## Texte de lecture
··········

Diversifier ses sources de financement pour se développer
Bonjour Martin,
Aujourd’hui, j’aimerais te parler d’une superbe rencontre que j’ai faite. Il y a quelques semaines, j’ai eu l’occasion de discuter avec Natasha Gupta, une accompagnatrice d’organisation à but non lucratif (OBNL ici au Québec, « ASBL » pour nos amis belges) pour leurs questions de financement. Cette rencontre m’a appris énormément sur le secteur associatif ici à Montréal et constitue pour moi un point de départ que je veux partager avec toi.
Natasha travaille avec le secteur associatif depuis plus de 15 ans, elle a commencé en faisant de la collecte de fonds dans plusieurs associations différentes et en alternant entre postes de pigiste, postes permanents et postes contractuels. Finalement on lui a proposé un poste de direction générale et c’est à ce moment qu’elle a décidé de se mettre à son propre compte, avec la volonté de pouvoir assister le plus d’organisations possible, et pas seulement une seule à la fois.
Lorsque nous avons abordé le sujet des sources de financements, Natasha a commencé par me peindre un bref portrait de la situation associative ici au Québec. Les choses se présentent ainsi : 60% des OBNLS se financent via des subsides (là où seuls 28% sont financés par des revenus auto-générés et 8% via un mix de dons et de commandites). Mais, le gouvernement baisse de plus moins 62% les subsides et les initiatives sur le terrain, ce qui impacte directement 75% des organismes qui sont financés via des subsides (dont plus de la moitié dépendent directement de ces subsides pour leur survie). De plus, ce retrait du gouvernement, sous la forme de baisse de subside et de réduction des activités sur le terrain engendre une augmentation considérable de la demande.

··········

## Données brutes

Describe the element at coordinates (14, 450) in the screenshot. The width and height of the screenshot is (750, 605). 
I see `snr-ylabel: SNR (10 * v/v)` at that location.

··········

## Consigne
Répondez à ces questions à partir du texte sur le financement des organismes à but non lucratif.
1. Depuis combien d'années Natasha Gupta travaille-t-elle avec le secteur associatif ?
2. Dans quelle ville se trouve le secteur associatif sur lequel la rencontre avec Natasha a beaucoup appris à la personne qui écrit ?
3. Quel pourcentage des OBNL québécois se financent via des subsides ?
Les données n'ont aucun rôle dans cet exercice.

## Résultat
1. Depuis plus de 15 ans.
2. À Montréal.
3. 60 %.